Acreditamos que, então, 
o brilho do céu leva as aves a suspender o voo,
ou os relógios se envergonham
por não conseguirem enganar o tempo,
ou que a velha mentira talvez nunca regresse.

E que algum viajante nos diga,
sim, podemos brilhar,
no meio das palavras que abraçamos
e estão fora do nosso alcance.

sábado, 10 de setembro de 2016

Carreira de tiro - 3

Tanto quanto julgo saber, na Finlândia celebra-se o Dia do Fracasso. E nós, que andamos sempre a incensar os nórdicos, não poderíamos adoptar a ideia?

É que, em boa verdade, quando olho para o lado e para o écran, só vejo heróis. Há para todos os gostos e feitios: desportivos, sado-desportivos, excelsos pais de família (os mais bocejantes), os "que as comem todas", as "que os papam todos", mas só na vizinhança, os bem sucedidos "olhem para mim, sou tão empreendedor, sei lá", um ou outro vate que se acha a si mesmo "uma grande promessa" da arte lírica, os acácios robustamente talentosos, os cultores do engraçadismo a granel, as "boas" refasteladas no sofá, os revolucionários com barriguinha, os sem cheiro que só sabem contrabandear links, os "artistas", os meio artistas, os comparadores de pilas nas caixas de comentários, os afagadores de pilas nas caixas de comentários, também conhecidos por subscreverem ou fazerem suas as palavras de salazarenta concordância, os infalíveis educadores da populaça, os jesuítas que ninguém sabe o que pensam e é impossível perceber para onde olham, os "eruditos" que simulam piedosa humildade para acomodar egos gigantescos e sofridos, os partilhadores das fotos das férias inacreditavelmente felizes, e das idas a algum lado sem irem a lado nenhum... 
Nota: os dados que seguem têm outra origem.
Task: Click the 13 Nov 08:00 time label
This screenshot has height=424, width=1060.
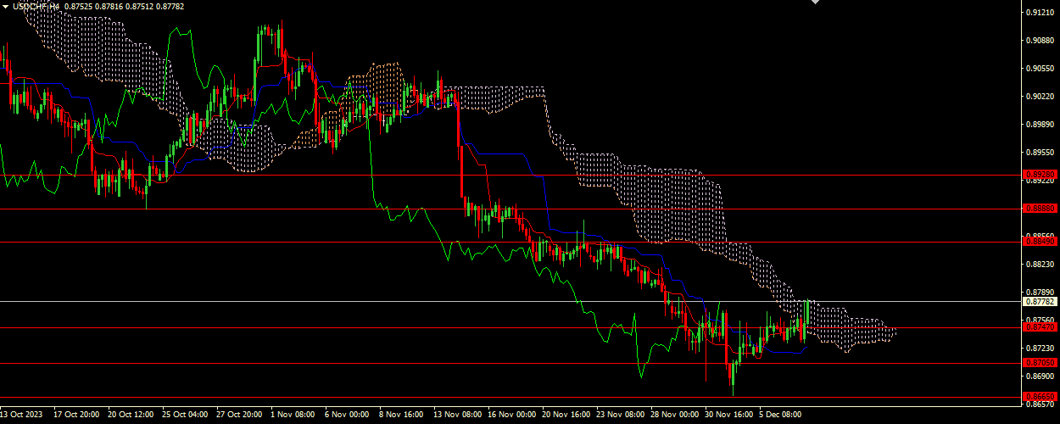Action: (x=456, y=416)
Enfim, saibamos amar o semelhante! Mas que diabo, não será ainda mais importante anunciar uma ruga escondida, uma hesitação comprometedora, uma nódoa exasperante no fato, o embaraço que nos faz corar, a escorregadela infame? Sim, tudo isso. Faço parte dos que acreditam que nos damos a conhecer mais pelo que deixamos escapar do que por aquilo que queremos, à força, mostrar. Mais pela condescendência dos que nos conhecem, do que pela indulgência dos que nos estendem um tapete para aí tropeçarmos.

sexta-feira, 9 de setembro de 2016

III

Falavas da noite,
dos seus punhais ociosos, 
das suas fragrâncias milenares,
dos seus presságios estelares.

Uma fonte rumorejava
algures nas trevas.
Não sei se anunciando um jardim inquieto,
se chamando a si as aves longínquas,
se cantando as poucas sílabas que compõem o tempo.